It’s a dud Budget, unless some rabbits come out of the hat. It’s a Budget that a gambling addict might do if they were feeling particularly lucky. It’s not a sensible, sober Budget looking at improving the whole of Australia.

I think that’s going to cost them a lot more political skin than they’ve already lost.

Anthony Albanese and his Budget Reply speech

EJ: Budget week is all about the numbers and finances, but it’s also about politics and perceptions and the Budget Reply, a tradition where the Leader of the Opposition can provide an alternative economic response to the nation.

Budgets are important documents for the future of a government, but the Budget Reply speech for Opposition leaders is also important, but in a different way. It’s not about numbers or even the ideas that they’re presenting, because they’re just not in government.

But it’s about shoring up their own leadership, offering a blueprint for change when they return to government but also providing hope to other MPs within that political party and people in the electorate that support that political party as well.

Anthony Albanese hasn’t been performing so well since the pandemic started, but his Budget Reply speech focused on Labor values, areas such as universal childcare and a focus on reforming the national energy grid.

It was a competent Budget Reply; it ticked all the boxes of Labor values, but it didn’t seem to have the zing or the standout moments. We’re almost halfway through the electoral cycle – will the Budget Reply provide an impetus for Labor to work towards the next election and shut down Albanese’s critics? Or will it become something else?

DL: He had enervated some of the Labor people. There were people who were really impressed with how he performed. And, the ‘Albo’ of fighting Tories seemed to be back.
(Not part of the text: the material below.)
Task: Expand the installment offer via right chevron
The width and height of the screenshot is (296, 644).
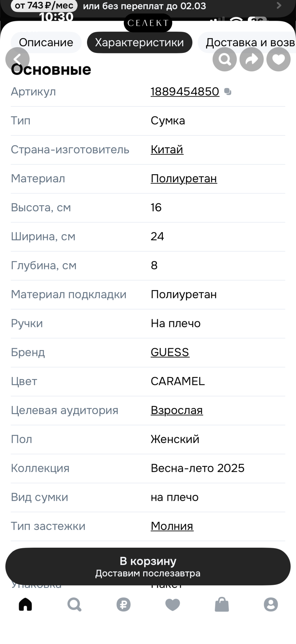Action: click(x=279, y=5)
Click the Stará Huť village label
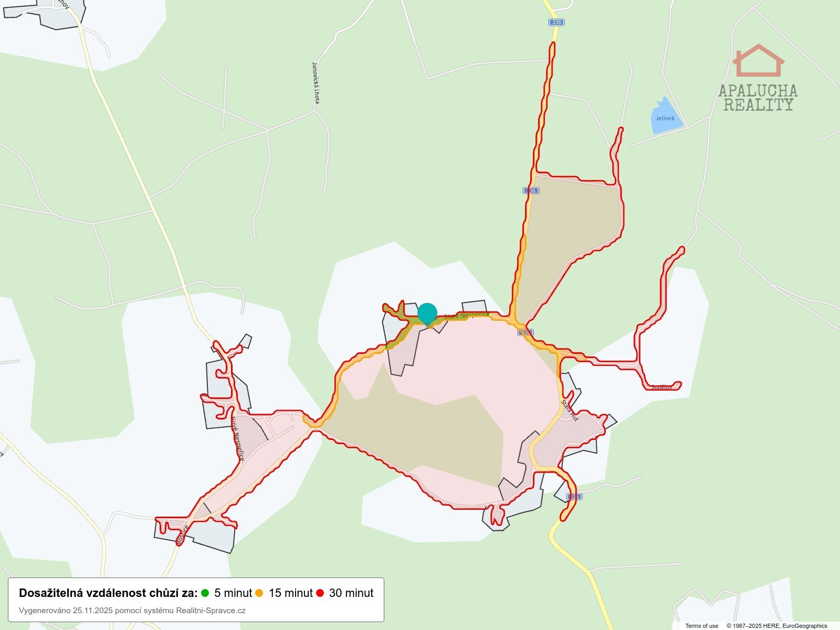The height and width of the screenshot is (630, 840). pos(570,410)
Oppositions are hard gig, made easier by a media that will give you airtime, which Labor doesn’t get a lot of. Well, when it does, it’s away negative.

It seems every time New South Wales ex-minister, Milton Orkopoulos is mentioned, he’s always mentioned as an ex-Labor member or ex-Labor politician, whereas if it’s a scandal on the Liberal side, it’s always just ‘politician’, without the party being mentioned, you can always tell what side it is.

I think Labor is trying its very best, Labor has some fairly impressive people on its side. I think it’s got some people who seem impressive, but possibly aren’t either. But getting into government normally sorts that out.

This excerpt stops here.